Однако сам сюжет поэмы Николая Тихонова, практически, полностью повторяет сюжет очерка А.Ю. Кривицкого. А посему поэт честно признался на следствии в том, что: «По существу, материалами для написания этой поэмы послужили статьи Кривицкого, из которых я и взял фамилии, упоминаемые в поэме. Других материалов у меня не было. (…) Вообще-то всё, что написано о 28 героях-панфиловцах, сходит от Кривицкого или написано по его материалам».[
Итак, подводя краткие итоги всему сказанному выше, наблюдается следующая картина: В. Чернышев и В. Коротеев, так сказать, начали, М. Кортеев продолжил, а уж А.Ю. Кривицкий, как говориться, и вовсе преуспел в этом деле…

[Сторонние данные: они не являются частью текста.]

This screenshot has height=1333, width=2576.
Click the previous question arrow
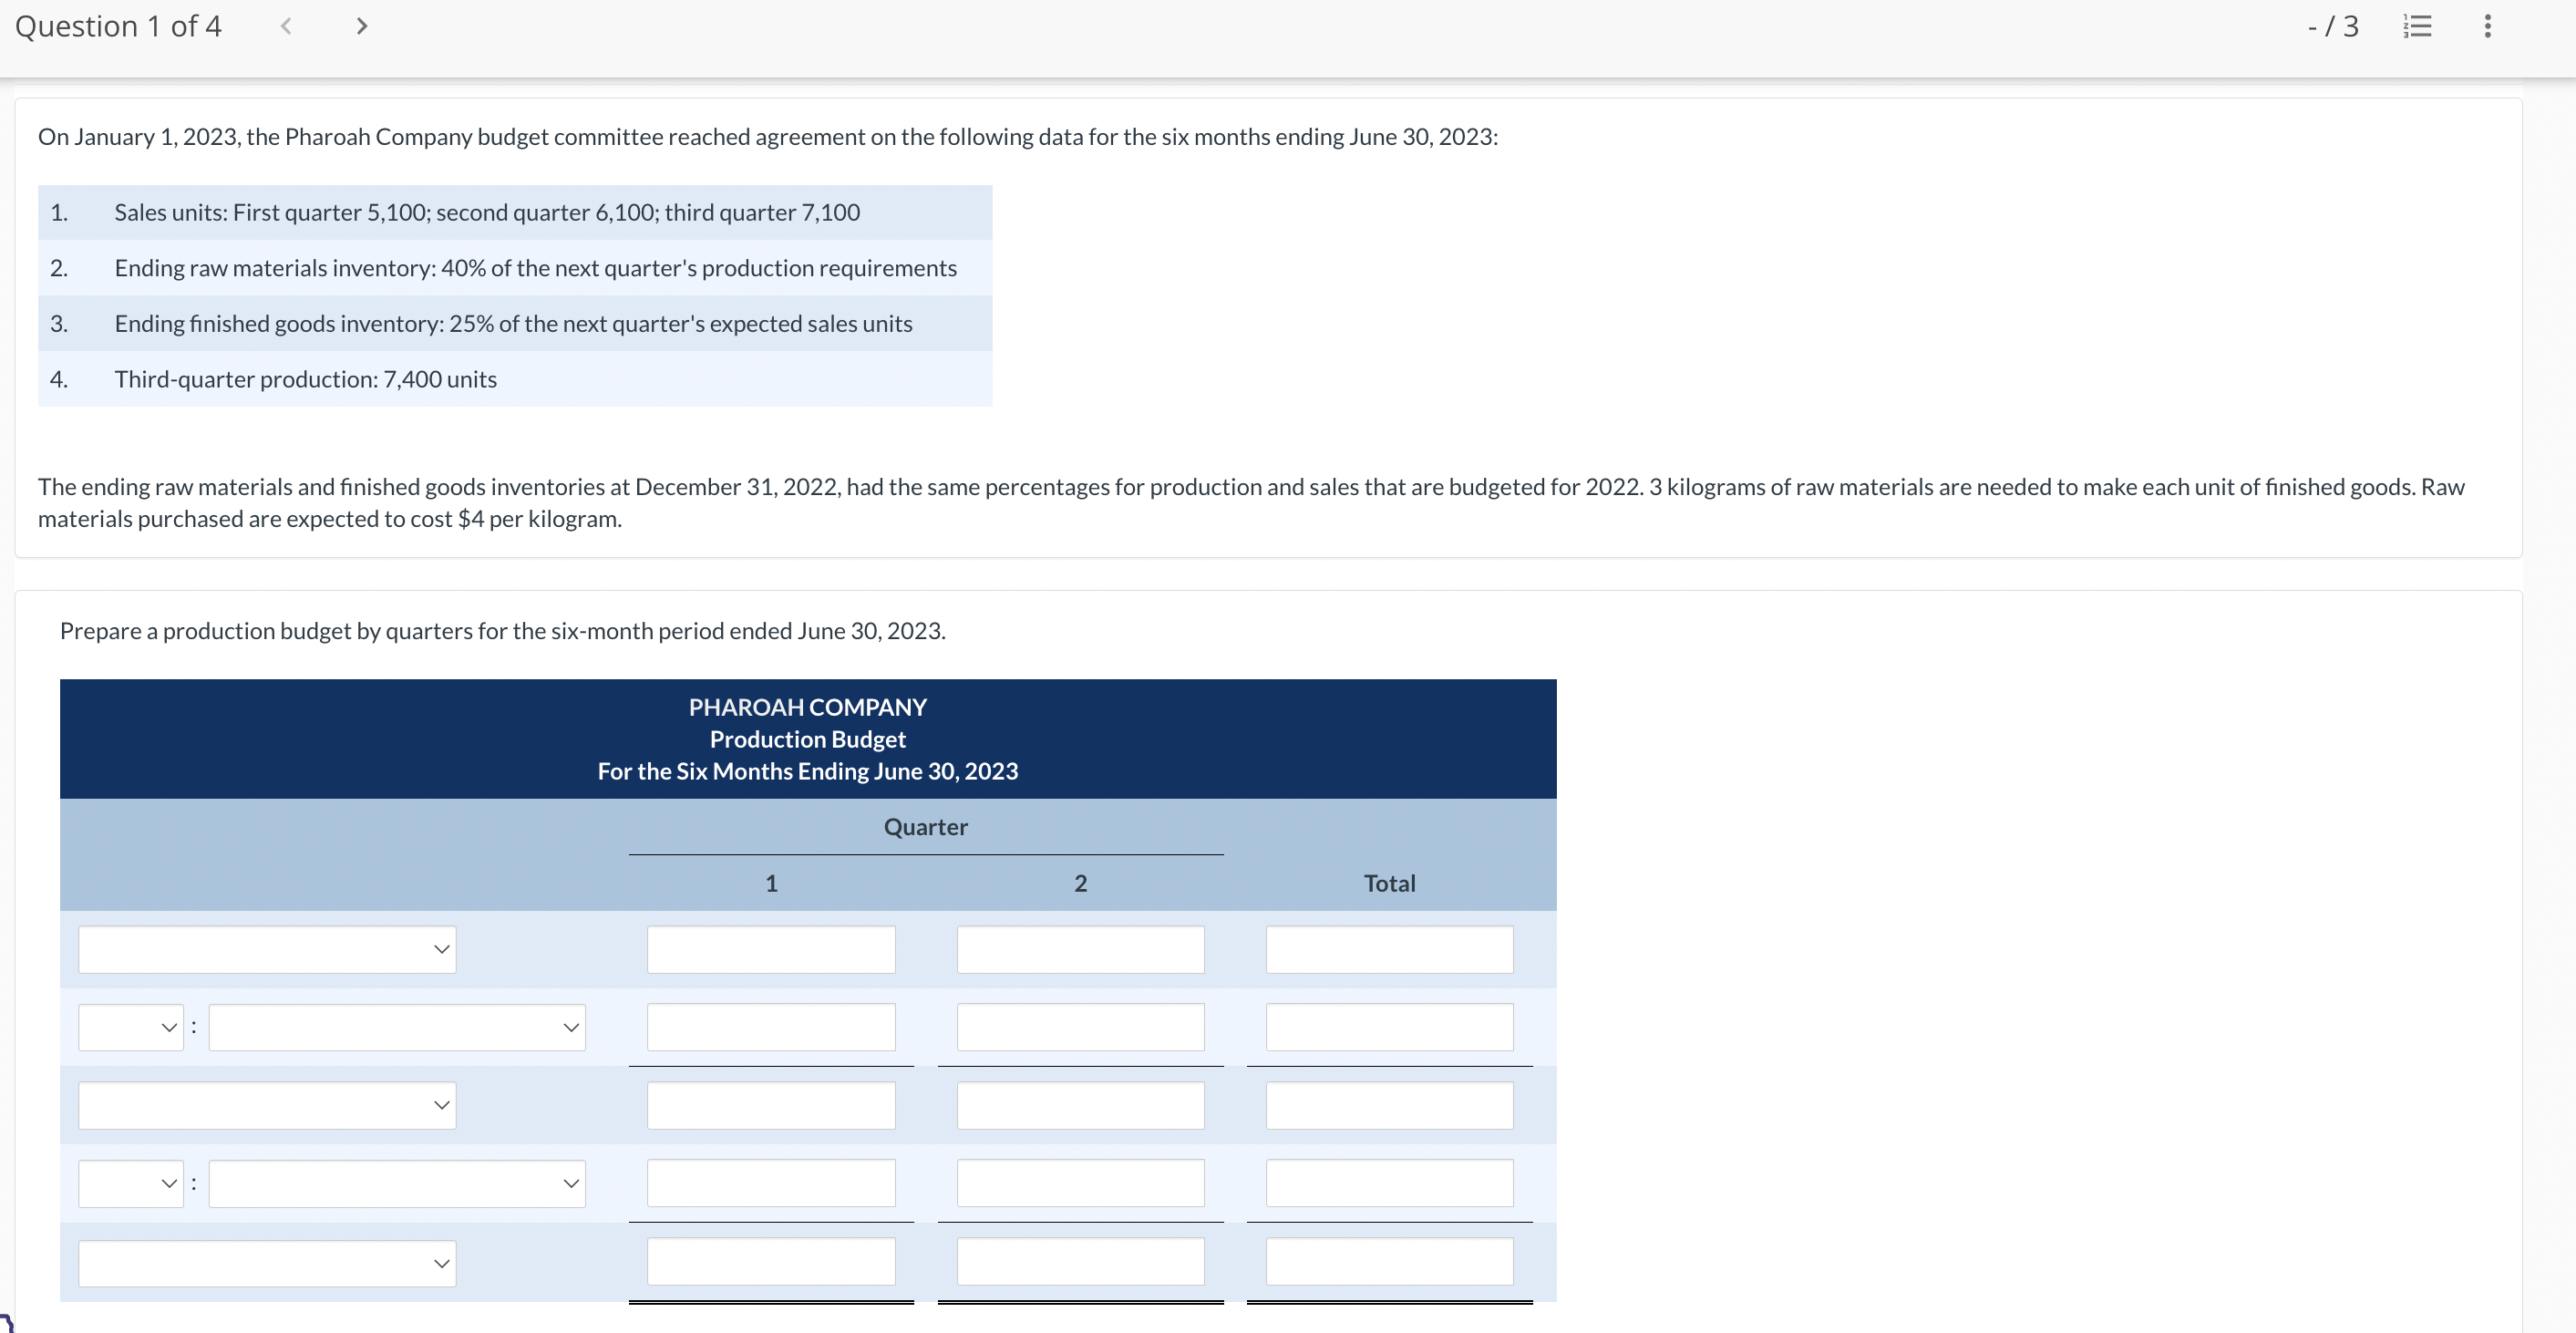[x=286, y=26]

А вот что на самом деле произошло у разъезда «Дубосеково» 16 ноября 1941 года и как в реальной действительности разворачивались, описанные А.Ю. Кривицким события, во многом проясняют показания бывшего командира 1075 стрелкового полка полковника Ильи Васильевича Капрова, допрошенного по делу И.Е. Добробабина 10 мая 1948 года:
«Формировалась дивизия в городе Алма-Ате. Примерно 50 процентов в дивизии было русских, проживавших в Средней Азии, а остальные 50 процентов были казахи, киргизы и небольшое количество узбеков. В такой же пропорции был укомплектован и полк, которым я командовал. Техникой дивизия была очень слабо насыщена, особо плохо обстояло дело с противотанковыми средствами; у меня в полку совершенно не было противотанковой артиллерии – её заменяли старые горные пушки, а на фронте я получил несколько старых французских музейных пушек. Только в конце октября 1941 года на полк было получено 11 противотанковых ружей, из которых 4 ружья было передано 2-му батальону нашего полка, в составе которого была 4-я роты (командир роты Гундилович, политрук Клочков) (…) В первых числах октября дивизия была переброшена под Москву и выгрузилась в г. Волоколамске, откуда походным порядком вышла на позиции в районе г. Осташово. Мой полк занял оборону (совхоз Булычёво – Федосьино – Княжево). Примерно в течение 5–6 дней полк имел возможность зарыться в землю, так как подготовленные позиции оказались негодными, и нам самим пришлось укреплять оборонительные рубежи и, по существу, всё переделывать заново. Мы не успели как следует укрепить позиции, как появились немецкие танки, которые рвались к Москве. (…) Завязались тяжёлые бои с немецкими танками, причём у немцев было превосходство в силах и технике. В этих тяжёлых боях вся дивизия и мой полк под нажимом превосходящих сил противника отходили до станции Крюково под Москвой. Отход продолжался до первых чисел декабря 1941 года. (…)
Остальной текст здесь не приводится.